▶ Assigned task: Read through the data and report every line in which the word "agent" occurs.

▶ Record excerpts:
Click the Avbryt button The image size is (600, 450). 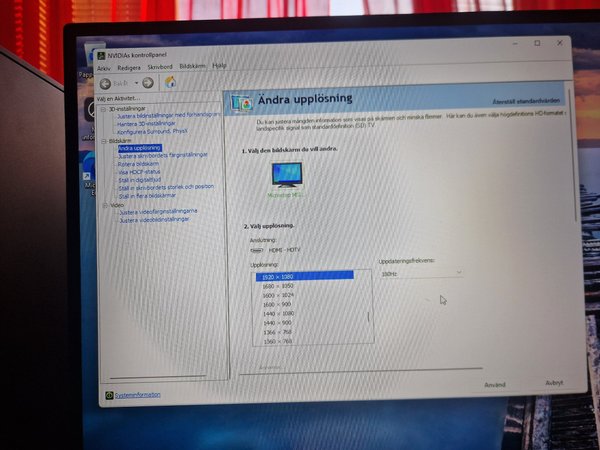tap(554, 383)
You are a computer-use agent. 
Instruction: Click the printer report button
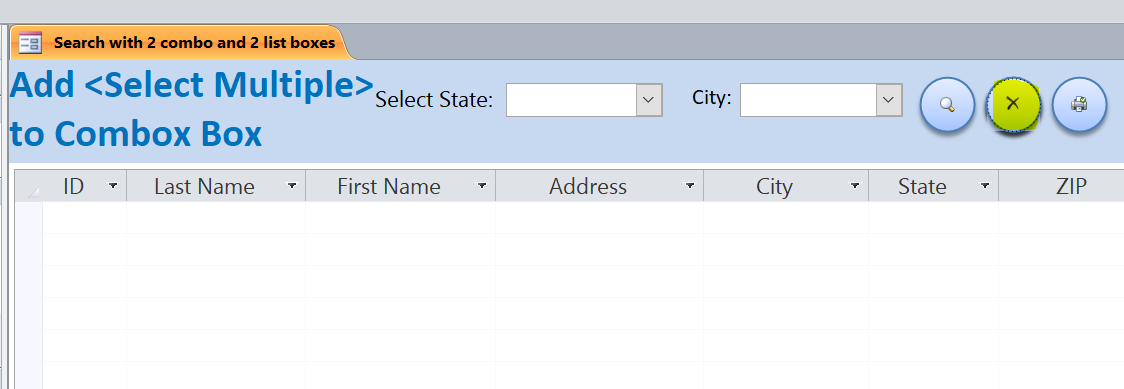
...
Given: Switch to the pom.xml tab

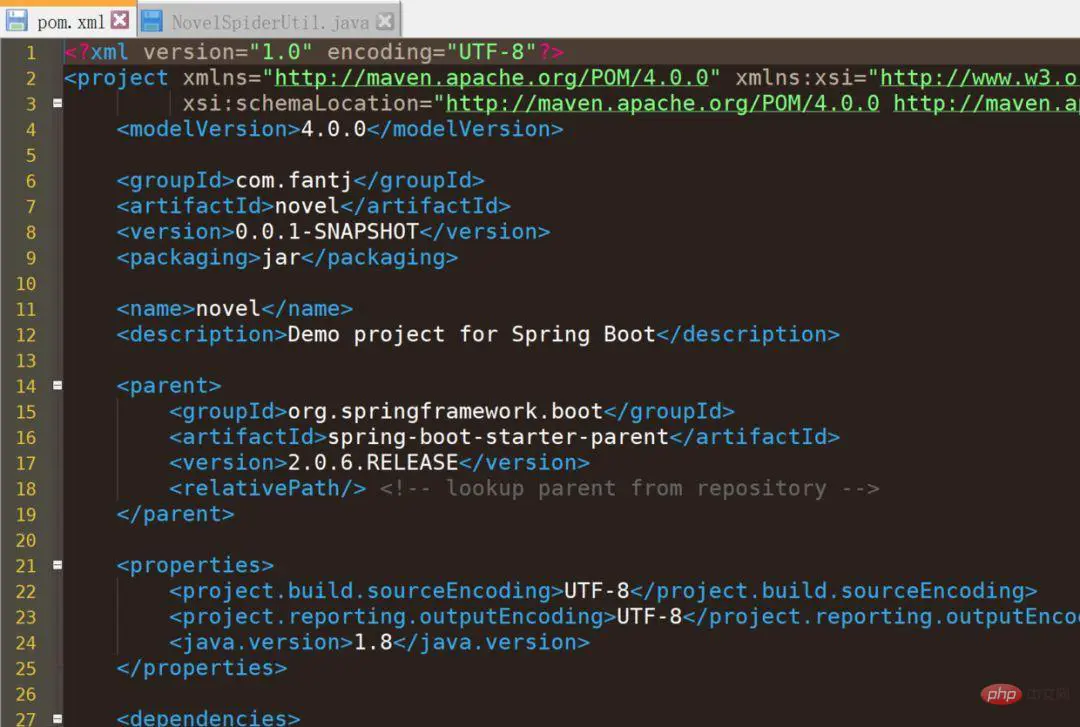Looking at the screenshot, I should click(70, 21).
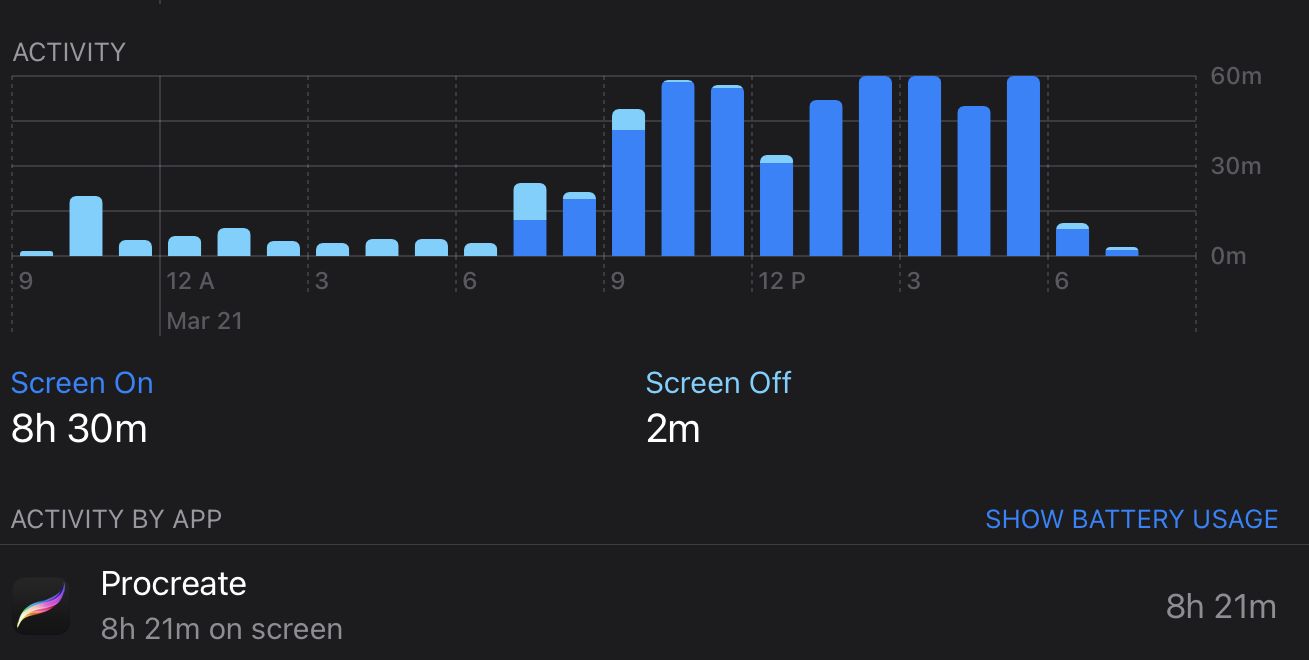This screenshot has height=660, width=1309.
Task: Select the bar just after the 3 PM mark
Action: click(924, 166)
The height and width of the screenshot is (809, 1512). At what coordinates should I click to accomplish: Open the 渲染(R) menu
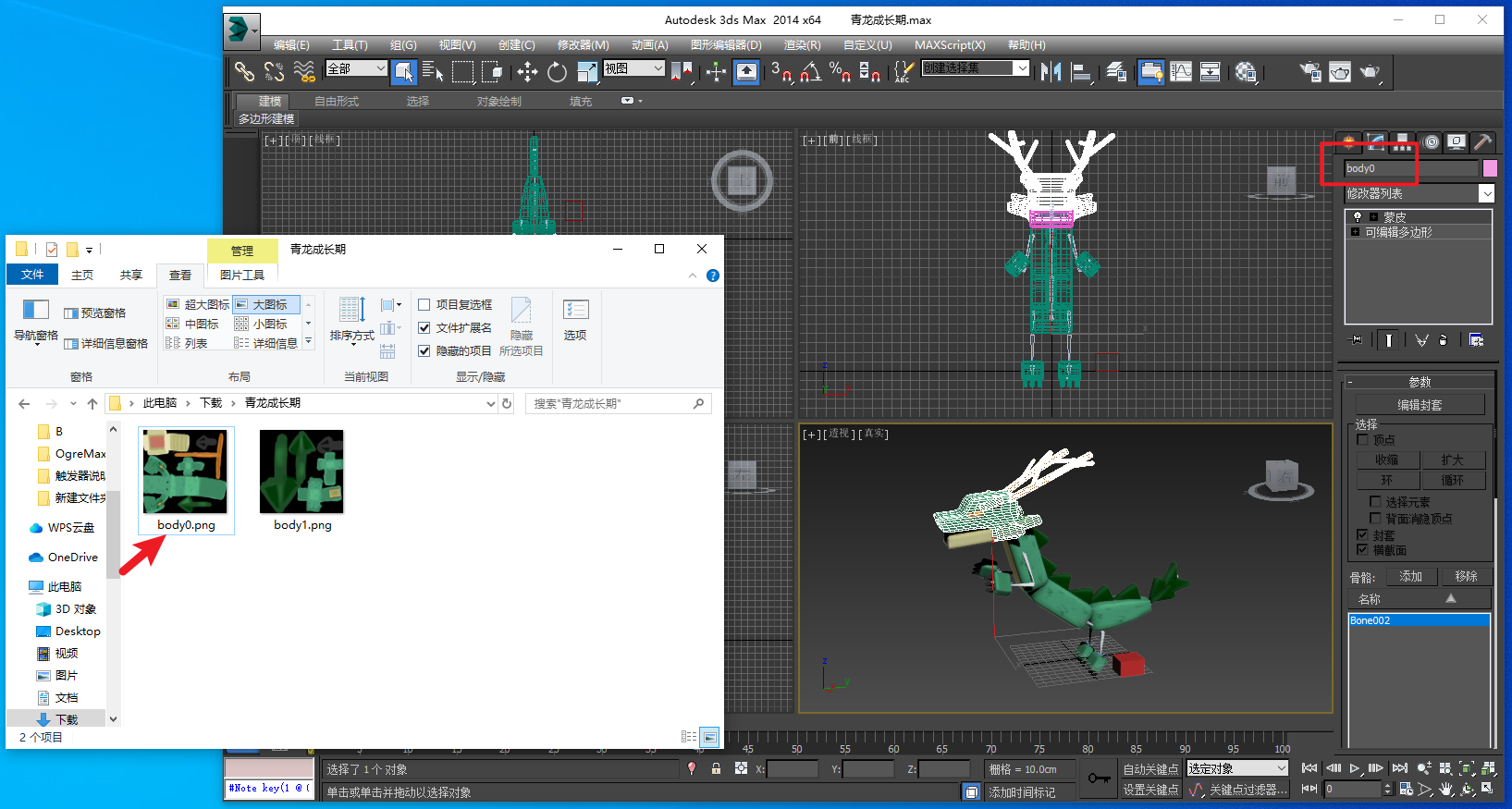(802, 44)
* * *
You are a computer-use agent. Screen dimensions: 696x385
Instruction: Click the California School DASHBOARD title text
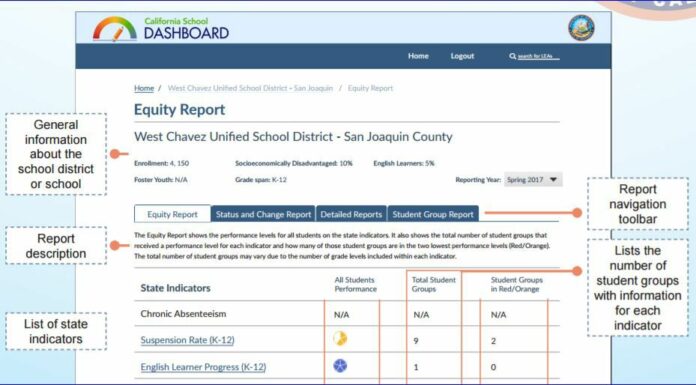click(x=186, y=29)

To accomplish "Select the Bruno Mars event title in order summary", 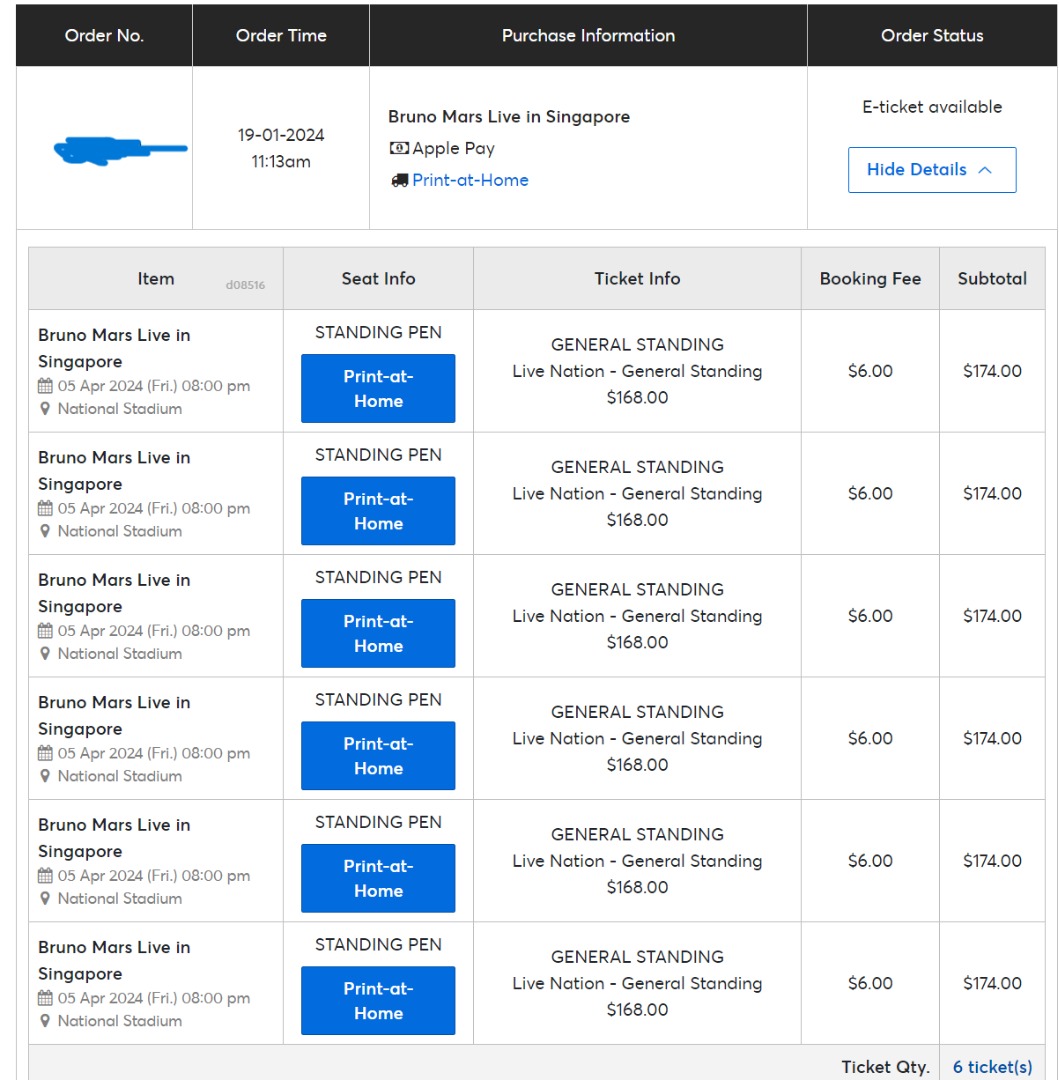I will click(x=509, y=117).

▶ Finished exercise:
You are a computer-use agent. 
You are a computer-use agent. Screen dimensions: 696x385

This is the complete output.